Grand Paris, en revenant de l'expo...



Un sujet passionnant... mais terriblement parisien, une exposition décevante à la Cité de l'Architecture, mal foutue, illisible... qui ne rend pas justice à certaines contributions riches, inventives, réfléchies, et parfois portées par un casting impressionnant de contributeurs résumés pour le plus grand public à quelques têtes d'affiche.


Finalement un débat très parisien, car ces têtes d'affiche voudraient pour la plupart appliquer leur savoir faire acquis à l'international sur ce vaste territoire de la banlieue qu'un consensus opportuniste promet à la densification (70% du foncier y est dévolu à des zones pavillonnaires, et de nombreux délaissés et friches attendent d'être investies par une programmation).

Un débat très parisien que cette exposition des travaux des dix équipes, précédées par des panneaux officiels résumant la synthèse qu'en a fait le gouvernement à une simple carte des futurs transports publics qui seront financés, rend à mes yeux totalement archaïque.

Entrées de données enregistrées
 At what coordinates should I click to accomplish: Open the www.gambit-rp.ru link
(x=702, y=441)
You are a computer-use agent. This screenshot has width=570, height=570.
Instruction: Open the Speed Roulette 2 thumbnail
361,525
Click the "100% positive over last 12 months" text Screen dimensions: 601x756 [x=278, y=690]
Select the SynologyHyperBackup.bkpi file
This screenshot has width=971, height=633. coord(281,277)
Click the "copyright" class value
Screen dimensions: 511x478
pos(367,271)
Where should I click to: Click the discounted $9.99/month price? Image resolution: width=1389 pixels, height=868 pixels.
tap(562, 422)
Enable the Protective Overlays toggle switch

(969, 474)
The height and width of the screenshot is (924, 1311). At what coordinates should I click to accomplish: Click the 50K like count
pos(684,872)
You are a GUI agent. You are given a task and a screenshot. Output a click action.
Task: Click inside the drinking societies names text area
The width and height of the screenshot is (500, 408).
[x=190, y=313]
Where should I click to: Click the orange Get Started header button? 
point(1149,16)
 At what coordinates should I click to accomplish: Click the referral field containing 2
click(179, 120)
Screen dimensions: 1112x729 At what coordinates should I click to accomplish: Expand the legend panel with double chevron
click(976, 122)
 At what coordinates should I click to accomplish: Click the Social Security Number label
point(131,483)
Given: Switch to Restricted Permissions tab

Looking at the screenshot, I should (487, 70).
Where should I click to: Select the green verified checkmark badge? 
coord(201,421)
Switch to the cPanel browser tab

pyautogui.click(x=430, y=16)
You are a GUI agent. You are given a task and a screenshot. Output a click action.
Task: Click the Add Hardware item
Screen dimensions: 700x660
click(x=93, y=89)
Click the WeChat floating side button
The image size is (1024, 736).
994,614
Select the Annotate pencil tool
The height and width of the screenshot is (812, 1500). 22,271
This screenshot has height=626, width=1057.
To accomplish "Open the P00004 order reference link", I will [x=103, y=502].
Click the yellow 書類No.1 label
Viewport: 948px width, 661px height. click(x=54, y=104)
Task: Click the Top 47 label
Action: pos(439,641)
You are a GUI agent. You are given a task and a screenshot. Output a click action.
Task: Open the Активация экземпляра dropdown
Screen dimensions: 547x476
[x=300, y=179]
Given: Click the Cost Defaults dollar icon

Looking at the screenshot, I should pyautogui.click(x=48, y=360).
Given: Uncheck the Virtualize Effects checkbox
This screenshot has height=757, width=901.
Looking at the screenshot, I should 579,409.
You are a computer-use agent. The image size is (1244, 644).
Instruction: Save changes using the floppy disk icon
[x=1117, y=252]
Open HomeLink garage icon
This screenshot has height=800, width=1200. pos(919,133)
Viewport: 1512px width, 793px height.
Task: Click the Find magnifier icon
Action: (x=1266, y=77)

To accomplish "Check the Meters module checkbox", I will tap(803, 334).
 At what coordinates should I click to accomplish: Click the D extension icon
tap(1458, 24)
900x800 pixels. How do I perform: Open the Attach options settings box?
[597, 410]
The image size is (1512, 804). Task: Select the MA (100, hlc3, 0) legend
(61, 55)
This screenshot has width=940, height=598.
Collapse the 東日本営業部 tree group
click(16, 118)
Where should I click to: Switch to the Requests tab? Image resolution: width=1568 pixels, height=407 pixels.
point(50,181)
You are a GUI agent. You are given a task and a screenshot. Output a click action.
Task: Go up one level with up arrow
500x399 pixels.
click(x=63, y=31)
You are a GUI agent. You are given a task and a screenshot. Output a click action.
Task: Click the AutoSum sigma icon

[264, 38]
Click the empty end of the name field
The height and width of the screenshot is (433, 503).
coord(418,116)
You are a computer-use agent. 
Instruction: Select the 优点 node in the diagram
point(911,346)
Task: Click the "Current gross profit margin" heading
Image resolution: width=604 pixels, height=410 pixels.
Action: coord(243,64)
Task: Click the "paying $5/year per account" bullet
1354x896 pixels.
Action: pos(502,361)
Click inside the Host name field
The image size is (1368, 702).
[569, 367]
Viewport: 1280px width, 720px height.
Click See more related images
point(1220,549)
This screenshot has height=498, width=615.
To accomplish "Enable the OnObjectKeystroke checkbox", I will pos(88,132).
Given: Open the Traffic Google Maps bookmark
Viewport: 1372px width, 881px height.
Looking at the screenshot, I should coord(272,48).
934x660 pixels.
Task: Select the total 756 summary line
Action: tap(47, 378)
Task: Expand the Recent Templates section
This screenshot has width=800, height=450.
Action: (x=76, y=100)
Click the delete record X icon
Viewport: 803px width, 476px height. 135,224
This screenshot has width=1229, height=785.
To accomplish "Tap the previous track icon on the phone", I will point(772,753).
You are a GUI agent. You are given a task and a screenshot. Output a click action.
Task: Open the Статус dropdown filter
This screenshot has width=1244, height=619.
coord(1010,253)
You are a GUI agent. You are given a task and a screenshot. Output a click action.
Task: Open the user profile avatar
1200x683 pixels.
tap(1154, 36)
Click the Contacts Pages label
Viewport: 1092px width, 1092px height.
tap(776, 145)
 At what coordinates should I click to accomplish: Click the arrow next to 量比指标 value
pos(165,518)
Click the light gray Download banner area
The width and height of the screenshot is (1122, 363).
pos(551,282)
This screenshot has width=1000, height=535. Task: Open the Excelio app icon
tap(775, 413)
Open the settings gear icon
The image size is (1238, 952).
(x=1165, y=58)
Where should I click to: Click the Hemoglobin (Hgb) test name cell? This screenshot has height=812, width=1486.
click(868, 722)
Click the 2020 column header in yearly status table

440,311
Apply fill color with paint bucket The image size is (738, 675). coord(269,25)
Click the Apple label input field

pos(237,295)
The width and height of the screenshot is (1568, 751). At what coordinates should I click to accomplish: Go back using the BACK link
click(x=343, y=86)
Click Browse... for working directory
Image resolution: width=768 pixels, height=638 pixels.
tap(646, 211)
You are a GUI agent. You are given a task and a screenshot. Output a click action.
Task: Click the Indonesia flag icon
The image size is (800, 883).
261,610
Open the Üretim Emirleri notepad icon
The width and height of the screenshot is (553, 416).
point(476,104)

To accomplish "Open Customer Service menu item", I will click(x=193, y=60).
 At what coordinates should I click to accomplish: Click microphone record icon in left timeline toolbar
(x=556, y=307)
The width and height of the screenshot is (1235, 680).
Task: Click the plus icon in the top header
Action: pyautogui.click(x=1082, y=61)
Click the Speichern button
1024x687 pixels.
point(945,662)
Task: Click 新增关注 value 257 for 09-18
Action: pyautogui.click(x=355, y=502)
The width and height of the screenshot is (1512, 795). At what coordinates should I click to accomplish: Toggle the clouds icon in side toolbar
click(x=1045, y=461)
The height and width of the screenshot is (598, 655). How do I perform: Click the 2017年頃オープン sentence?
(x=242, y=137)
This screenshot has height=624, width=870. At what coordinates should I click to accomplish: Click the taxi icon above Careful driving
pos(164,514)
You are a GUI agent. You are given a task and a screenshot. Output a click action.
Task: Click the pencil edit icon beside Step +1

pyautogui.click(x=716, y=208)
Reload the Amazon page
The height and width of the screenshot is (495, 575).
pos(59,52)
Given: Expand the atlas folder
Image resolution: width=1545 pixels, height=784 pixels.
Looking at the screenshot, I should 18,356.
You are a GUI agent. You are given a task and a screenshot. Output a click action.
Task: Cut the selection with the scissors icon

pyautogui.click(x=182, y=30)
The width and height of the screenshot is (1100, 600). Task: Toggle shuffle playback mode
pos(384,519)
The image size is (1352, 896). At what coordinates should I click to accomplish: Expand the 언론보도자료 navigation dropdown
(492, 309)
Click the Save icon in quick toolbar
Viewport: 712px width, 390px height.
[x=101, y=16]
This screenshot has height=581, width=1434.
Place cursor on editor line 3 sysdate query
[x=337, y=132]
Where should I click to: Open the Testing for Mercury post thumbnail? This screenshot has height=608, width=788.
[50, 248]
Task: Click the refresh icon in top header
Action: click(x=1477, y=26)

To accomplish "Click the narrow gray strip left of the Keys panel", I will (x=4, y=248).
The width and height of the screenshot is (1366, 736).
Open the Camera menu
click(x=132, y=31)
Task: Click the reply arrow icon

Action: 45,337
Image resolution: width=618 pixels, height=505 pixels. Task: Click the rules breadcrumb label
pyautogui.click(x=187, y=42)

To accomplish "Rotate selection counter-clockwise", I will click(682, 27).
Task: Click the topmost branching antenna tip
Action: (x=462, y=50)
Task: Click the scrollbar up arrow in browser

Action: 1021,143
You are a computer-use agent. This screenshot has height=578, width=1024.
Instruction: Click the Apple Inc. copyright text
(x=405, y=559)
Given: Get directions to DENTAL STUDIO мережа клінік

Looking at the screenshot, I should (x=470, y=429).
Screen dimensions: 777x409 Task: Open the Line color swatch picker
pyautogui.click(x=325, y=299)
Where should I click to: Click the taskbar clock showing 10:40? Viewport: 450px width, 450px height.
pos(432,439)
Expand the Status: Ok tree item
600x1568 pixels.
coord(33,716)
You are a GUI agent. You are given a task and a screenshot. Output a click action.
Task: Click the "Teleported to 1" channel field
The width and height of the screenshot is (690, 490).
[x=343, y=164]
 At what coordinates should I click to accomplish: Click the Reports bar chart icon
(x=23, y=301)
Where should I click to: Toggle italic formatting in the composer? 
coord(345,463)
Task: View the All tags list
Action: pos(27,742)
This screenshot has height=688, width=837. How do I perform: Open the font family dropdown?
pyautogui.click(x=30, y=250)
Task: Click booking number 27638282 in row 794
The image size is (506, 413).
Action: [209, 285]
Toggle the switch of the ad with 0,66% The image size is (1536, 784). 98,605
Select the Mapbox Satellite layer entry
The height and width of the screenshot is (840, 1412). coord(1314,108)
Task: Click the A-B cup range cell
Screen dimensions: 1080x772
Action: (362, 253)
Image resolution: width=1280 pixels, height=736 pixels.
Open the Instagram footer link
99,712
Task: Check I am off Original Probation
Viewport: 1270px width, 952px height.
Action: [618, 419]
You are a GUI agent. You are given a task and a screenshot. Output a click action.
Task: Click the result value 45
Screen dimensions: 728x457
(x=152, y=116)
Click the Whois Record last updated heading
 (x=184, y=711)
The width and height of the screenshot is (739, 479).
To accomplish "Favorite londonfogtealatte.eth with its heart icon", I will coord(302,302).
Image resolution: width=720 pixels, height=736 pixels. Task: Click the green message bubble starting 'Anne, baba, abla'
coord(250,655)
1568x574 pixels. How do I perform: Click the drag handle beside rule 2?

Travail à faire:
1. Les affirmations suivantes s'accordent-elles avec l'extrait sur l'exposition du Grand Paris ? (a) L'exposition y est qualifiée de décevante. (b) Selon l'extrait, 70 % du foncier de la banlieue est dévolu à des zones pavillonnaires. (c) Les panneaux officiels viennent après les travaux des dix équipes. Répondez par oui ou par non, en citant à chaque fois les mots décisifs de l'extrait.
2. Poursuivez l'extrait sur l'exposition du Grand Paris en reprenant après sa dernière phrase.

Réponses par consigne:
1.
(a) Oui : « une exposition décevante à la Cité de l'Architecture ».
(b) Oui : « 70% du foncier y est dévolu à des zones pavillonnaires ».
(c) Non : « précédées par des panneaux officiels ».

2.
Archaïsme

Archaïque,

car si les questions posées par l'organisateur et les analyses fournies par les concurrents sont souvent pertinentes, les réponses ressemblent trop à un acte de contrition collectif: réparons ensemble ce que vingt années de planification étatique, suivies par vingt cinq années d'application débridée de la compétence décentralisée en matière d'urbanisme ont déglingué. Cette dernière période ayant logiquement montré ses limites en termes de financement de réseaux de transport adaptés et performants, l'Etat recycle de vieilles recettes de maillage volontariste des réseaux pour relier ce qui a été construit - alors qu'il y a quarante cinq ans ils étaient les vecteurs d'une politique ambitieuse de polycentrisme urbain -. Je crains surtout qu'ils ne procèdent que d'une vision opportuniste de la ville en procurant des grands travaux à une économie anémiée.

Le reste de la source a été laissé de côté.